My birthday is on Saturday (Bastille Day). I’m turning old. This is usually the time of year when I load up my shopping carts around Ye Olde Internets, and start plotting for the birthday/back-to-school deluge. I sew now, though. While I’ll probably buy some stuff, I’d rather like to make things, too. My new rule is that I’ll only buy things that I cannot make (be it because of design technique or just a really amazing print).
This got me to thinking about why I buy things. Really. The reason I started sewing is because I noticed that all of the dresses I bought kept to a pretty standard formula.
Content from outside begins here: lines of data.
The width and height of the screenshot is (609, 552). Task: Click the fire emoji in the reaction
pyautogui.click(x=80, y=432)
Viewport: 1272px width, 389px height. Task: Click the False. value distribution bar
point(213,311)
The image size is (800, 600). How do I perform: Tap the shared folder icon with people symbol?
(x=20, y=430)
Full skirt, fun print, would work with a cardigan or with tights during the winter, slightly retro flair. That’s doable, I suppose. Also, I wanted really exquisite garments and was tired of just drooling at streamed Oscar de la Renta runway shows. The print issue tends to be what really gives me pause. I can find fun prints on quilter’s cotton, but I hate using it. Finding fun, non-floral prints on garment-ready fabrics is not as easy. Japanese cotton, Liberty, and widely available designer fabrics do help a ton. However, it’s really hard to keep this in mind when I’m in a store and a see beautiful dress with a lovely, interesting print that seems like it can’t be replicated.
The Anthropologie Native Birds Dress is a prime example. I was looking at it and thinking that the darling birds would push it from my sewing inspiration queue into the to-buy folder. Then I realized that there isn’t very much special about the birds, is there?
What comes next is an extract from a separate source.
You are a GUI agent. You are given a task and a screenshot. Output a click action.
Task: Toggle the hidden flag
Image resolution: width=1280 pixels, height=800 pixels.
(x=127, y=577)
Finding a strapless dress pattern is pretty easy. I own the Colette Eclair and Vogue/Cynthia Steffe’s 1174. Both patterns use boning, which is a key feature of my favorite RTW strapless dresses. I think I could get away with doing it in an underlined (interlined?) cotton or silk. Maybe. (Erica B. did it in a linen/rayon blend a bit back. Then again, she could pretty much make anything look doable.)
What about the fabric, then?
This is Liberty Tana Lawn in a print called Childhood in view A. I love the color scheme and the whimsy of it.
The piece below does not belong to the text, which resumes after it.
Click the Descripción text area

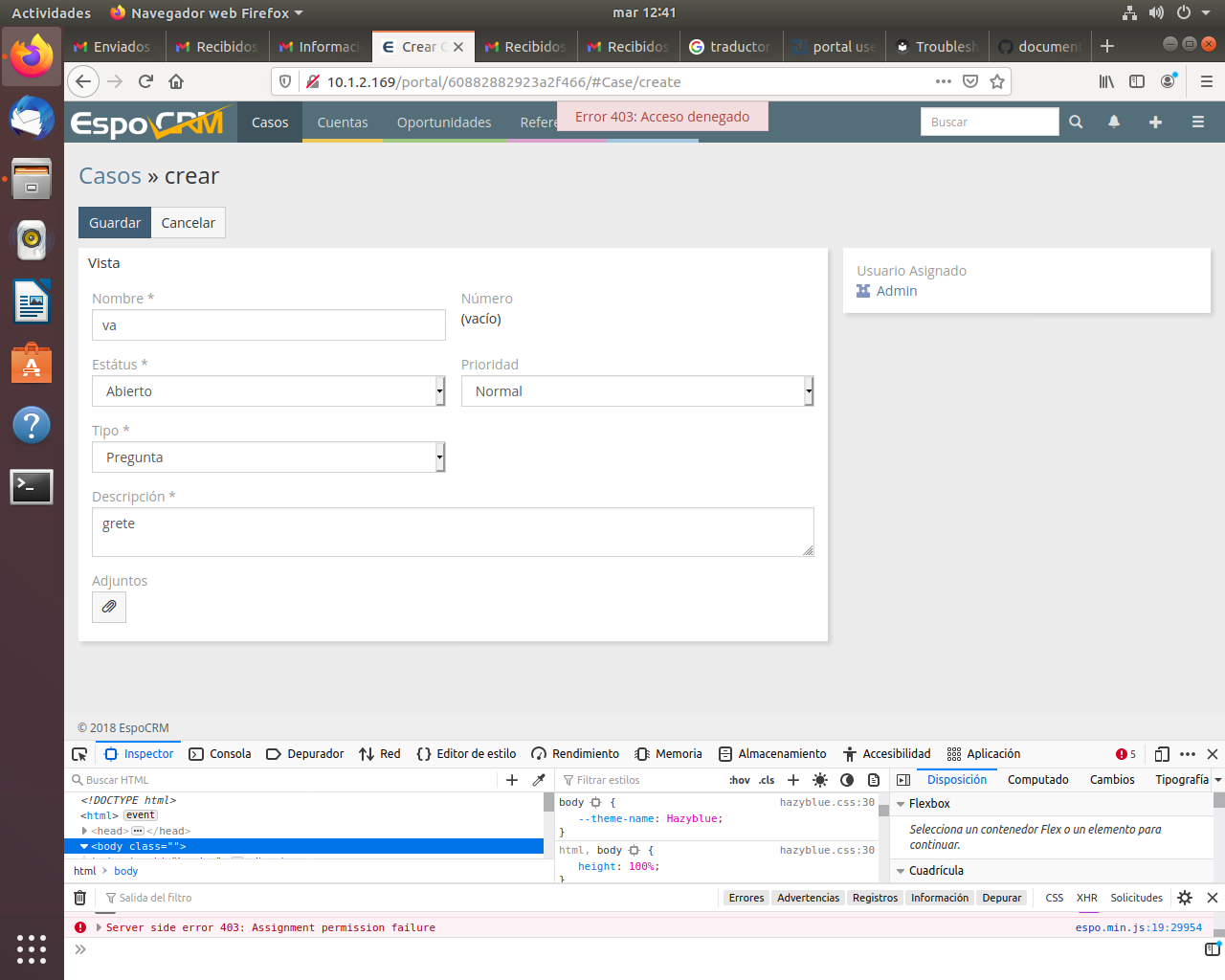[x=453, y=532]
I actually own this one. It’s a Milly georgette and wildly inappropriate for this application. It would make a horrible strapless dress (or, rather, I would make it into a horrible strapless dress), but it is one of my all-time favorite prints. I actively regret that I have but 2.5 yards of it. Plus, it’s basically the Tupac of fabrics. Just when you think it’s gone for good, Gorgeous Fabrics gets just a bit more of it in stock. Tease.
This Marc Jacobs fabric from Mood is lovely and bright and young. The black makes it a bit more dramatic than the first one, though, doesn’t it?
I’d rather like to do this a bit more, this channeling the dress spirits and working on my crappy mood boards. I do need stuff for school and this clarifies things greatly. It would be two birds, one stone, yes? I slay me.